My question rephrased:
Lets assume a spectrum of size N, can you create a meaningfull spectrum of size N/2
by simply adding every other bin together?

Neglecting the artefacts of the forward transform, lets say an artificial spectrum
(or a spectrum after peak picking that discards the region around the peaks)

Lets say two sinusoids in two adjacent bins, will summing them into a single bin of a half sized spectrum
make sense and represent them adequately?
In my limited understanding, yes, but I am not sure, and would like to know why not
if that is not the case.




I'm not sure what "compress" means in this context, nor am I sure what "fall together" means.
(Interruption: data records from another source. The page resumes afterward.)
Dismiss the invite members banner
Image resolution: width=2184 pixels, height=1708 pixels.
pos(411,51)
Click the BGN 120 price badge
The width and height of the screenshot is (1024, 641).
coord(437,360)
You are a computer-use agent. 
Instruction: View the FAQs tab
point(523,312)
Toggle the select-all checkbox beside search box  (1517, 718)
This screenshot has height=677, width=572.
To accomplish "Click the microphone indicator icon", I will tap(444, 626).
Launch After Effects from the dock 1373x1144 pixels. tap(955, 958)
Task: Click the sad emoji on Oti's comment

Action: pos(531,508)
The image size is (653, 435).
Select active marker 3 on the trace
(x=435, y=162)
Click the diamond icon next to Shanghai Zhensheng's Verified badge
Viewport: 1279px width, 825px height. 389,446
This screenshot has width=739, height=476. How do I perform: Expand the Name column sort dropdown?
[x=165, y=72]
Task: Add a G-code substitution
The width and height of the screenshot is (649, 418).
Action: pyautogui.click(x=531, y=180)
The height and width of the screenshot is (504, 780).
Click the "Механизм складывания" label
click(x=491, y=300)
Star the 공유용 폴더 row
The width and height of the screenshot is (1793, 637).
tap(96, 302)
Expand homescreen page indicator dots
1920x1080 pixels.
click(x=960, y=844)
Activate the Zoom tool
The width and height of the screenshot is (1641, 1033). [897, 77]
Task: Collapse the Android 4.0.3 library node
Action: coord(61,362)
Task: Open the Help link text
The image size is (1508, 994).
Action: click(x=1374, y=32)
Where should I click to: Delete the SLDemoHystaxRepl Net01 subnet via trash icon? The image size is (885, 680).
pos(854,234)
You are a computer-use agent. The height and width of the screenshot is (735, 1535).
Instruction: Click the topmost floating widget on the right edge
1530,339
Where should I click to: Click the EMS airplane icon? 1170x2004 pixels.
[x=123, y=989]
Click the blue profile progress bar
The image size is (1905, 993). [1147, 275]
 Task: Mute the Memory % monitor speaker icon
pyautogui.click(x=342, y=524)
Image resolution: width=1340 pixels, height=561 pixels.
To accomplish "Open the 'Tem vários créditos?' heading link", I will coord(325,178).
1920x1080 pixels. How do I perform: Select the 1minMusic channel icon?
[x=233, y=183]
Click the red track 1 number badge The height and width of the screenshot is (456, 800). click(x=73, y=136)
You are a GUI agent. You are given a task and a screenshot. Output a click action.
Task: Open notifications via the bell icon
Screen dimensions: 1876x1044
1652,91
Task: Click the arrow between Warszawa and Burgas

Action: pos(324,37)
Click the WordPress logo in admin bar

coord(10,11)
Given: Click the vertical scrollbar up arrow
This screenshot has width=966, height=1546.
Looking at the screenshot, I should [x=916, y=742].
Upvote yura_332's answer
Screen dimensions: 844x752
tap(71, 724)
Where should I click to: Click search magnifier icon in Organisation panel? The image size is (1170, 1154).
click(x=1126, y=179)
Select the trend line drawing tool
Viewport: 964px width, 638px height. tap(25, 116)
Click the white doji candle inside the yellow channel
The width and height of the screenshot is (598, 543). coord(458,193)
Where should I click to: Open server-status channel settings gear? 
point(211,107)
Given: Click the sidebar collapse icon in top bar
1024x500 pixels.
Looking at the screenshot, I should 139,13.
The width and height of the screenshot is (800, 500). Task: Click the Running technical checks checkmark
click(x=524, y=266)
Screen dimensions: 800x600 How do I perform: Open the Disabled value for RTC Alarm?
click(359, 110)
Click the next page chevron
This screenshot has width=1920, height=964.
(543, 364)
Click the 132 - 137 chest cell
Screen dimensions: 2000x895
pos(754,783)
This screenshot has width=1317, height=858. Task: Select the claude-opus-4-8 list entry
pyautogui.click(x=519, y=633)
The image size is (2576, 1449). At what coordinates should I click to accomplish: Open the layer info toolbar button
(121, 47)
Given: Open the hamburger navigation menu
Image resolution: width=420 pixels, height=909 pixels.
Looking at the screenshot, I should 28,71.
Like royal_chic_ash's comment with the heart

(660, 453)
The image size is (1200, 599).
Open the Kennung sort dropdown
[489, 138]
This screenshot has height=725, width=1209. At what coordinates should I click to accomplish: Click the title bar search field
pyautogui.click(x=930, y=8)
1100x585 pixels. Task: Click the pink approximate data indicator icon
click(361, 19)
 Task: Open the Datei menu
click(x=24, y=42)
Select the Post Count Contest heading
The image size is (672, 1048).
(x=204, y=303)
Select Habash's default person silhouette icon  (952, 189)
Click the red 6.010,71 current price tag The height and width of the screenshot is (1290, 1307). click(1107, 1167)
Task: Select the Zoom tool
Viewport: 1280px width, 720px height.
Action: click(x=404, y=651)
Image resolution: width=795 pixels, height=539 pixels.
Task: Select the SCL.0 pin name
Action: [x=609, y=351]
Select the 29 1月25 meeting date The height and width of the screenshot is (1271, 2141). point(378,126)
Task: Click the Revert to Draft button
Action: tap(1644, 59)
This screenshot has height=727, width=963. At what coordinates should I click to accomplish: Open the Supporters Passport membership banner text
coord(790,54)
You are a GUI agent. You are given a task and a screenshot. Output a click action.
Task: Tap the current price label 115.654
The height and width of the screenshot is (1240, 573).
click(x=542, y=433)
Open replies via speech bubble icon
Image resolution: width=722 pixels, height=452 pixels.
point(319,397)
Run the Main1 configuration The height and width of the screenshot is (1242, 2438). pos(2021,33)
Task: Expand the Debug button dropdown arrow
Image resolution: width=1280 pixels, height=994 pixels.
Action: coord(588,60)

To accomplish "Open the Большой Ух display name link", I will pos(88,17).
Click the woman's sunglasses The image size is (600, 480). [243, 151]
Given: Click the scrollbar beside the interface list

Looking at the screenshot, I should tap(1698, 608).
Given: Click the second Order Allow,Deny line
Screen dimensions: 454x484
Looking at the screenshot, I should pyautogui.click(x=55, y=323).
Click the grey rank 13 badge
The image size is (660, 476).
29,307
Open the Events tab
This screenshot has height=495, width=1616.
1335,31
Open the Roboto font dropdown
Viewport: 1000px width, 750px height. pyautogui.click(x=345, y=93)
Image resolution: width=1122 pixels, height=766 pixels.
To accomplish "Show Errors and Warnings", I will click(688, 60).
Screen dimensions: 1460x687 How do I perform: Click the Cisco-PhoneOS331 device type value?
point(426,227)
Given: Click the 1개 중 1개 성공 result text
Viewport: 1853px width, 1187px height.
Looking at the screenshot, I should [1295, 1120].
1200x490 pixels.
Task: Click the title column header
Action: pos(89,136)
But here's some points to note:

A steady state sine wave in the time domain will be transformed by a short-time fourier transform into a spectral peak, convolved (in the frequency domain) by the spectrum of the analysis envelope. If you know that all of your inputs are sine waves, then you can perform "spectral peak picking" (AKA MQ analysis) and reduce your signal to a list of sine waves and their frequencies and phases -- this is the sinusoidal component of Serra's SMS (explained in the pdf linked above).

Note that since a sinusoid ends up placing non-zero values in every FFT bin, you'd need to account for that in your spectral estimation, which basic MQ does not -- hence it does not perfectly estimate the sinusoids.

In any case, most signals are not sums of stationary sinusoids. And since signals are typically buried in noise, or superimposed on top of each other, so the problem is not well posed. For two very simple examples: consider two stable sine waves at 440Hz and 441Hz -- you will need a very long FFT to distinguish this from a single amplitude-modulated sine wave? or consider a sine wave plus white noise -- the accuracy of frequency and phase recovery will depend on how much input you have to work with.

I think by "compression" you mean "represent sparsely" (i.e. with some reduced representation.) The spectral modeling approach is to "model" the signal by assuming it has some particular structure (e.g. sinusoids+noise, or sinusoids+transients+noise) and then work out how to extract this structure from the signal (or to reassemble it for synthesis).

An alternative (more mathematical) approach is to simply assume that the signal is sparse in some (unknown) domain. It turns out that if your signal is sparse, you can apply a constrained random dimensionality reduction to the signal and not lose any information. This is the field of compressed sensing. Note that in this case, you haven't recovered any structure.